Thanks for your answers to my questions recently! They're much appreciated. I was just wondering how scholars were able to derive phonetic value from cuneiform scribes when they first decoded Akkadian and Sumerian? I've never quite understood that. Hopefully you can shed some light on the topic. Cheers!
Silim, and certainly!
The short answer is, Cuneiform languages were deciphered backwards in time. If you’ve heard of the Rosetta Stone, you know that Egyptian hieroglyphics were deciphered using that document (and other works) which included both the hieroglyphics and other languages (in that case, Greek). The decipherment of Cuneiform languages used basically the same process.

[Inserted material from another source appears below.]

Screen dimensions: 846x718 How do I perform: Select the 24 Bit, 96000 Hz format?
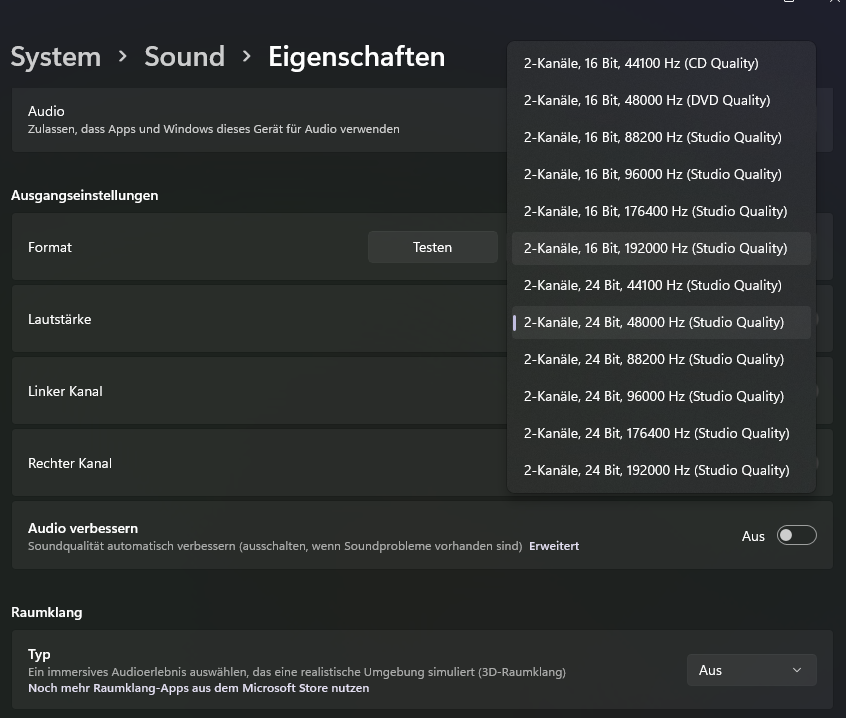click(653, 396)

The first cuneiform language decoded was Old Persian, which was written with a late variety of cuneiform that was primarily phonetic and was pretty easily decipherable using documents of the Rosetta Stone type. It was also easy to verify as it’s a direct ancestor language to modern Persian.
From there, several different people, notably Henry Rawlinson and Edward Hincks, worked independently to use another set of “rosetta stones”, most famously the Behistun Inscription, to decipher Akkadian. Exactly how they did so is actually not fully understood (this happened in the 1850s, so not all their documents have been preserved) but an independent jury found that the decipherments seemed legitimate and matched with one another, so Akkadian was declared deciphered in 1857. For a description of this process, I recommend Daniels’ The World’s Writing Systems (1996).
And from there, Sumerian was actually the easiest jump — we have a large number of “schoolbook” tablets intended to teach Akkadian speakers how to write and speak Sumerian, since the governments of Assyria & Babylonia used Sumerian for documentation etc. long after it was commonly spoken. These illustrated both how to write and say a large number of Sumerian words, so decipherment was easy.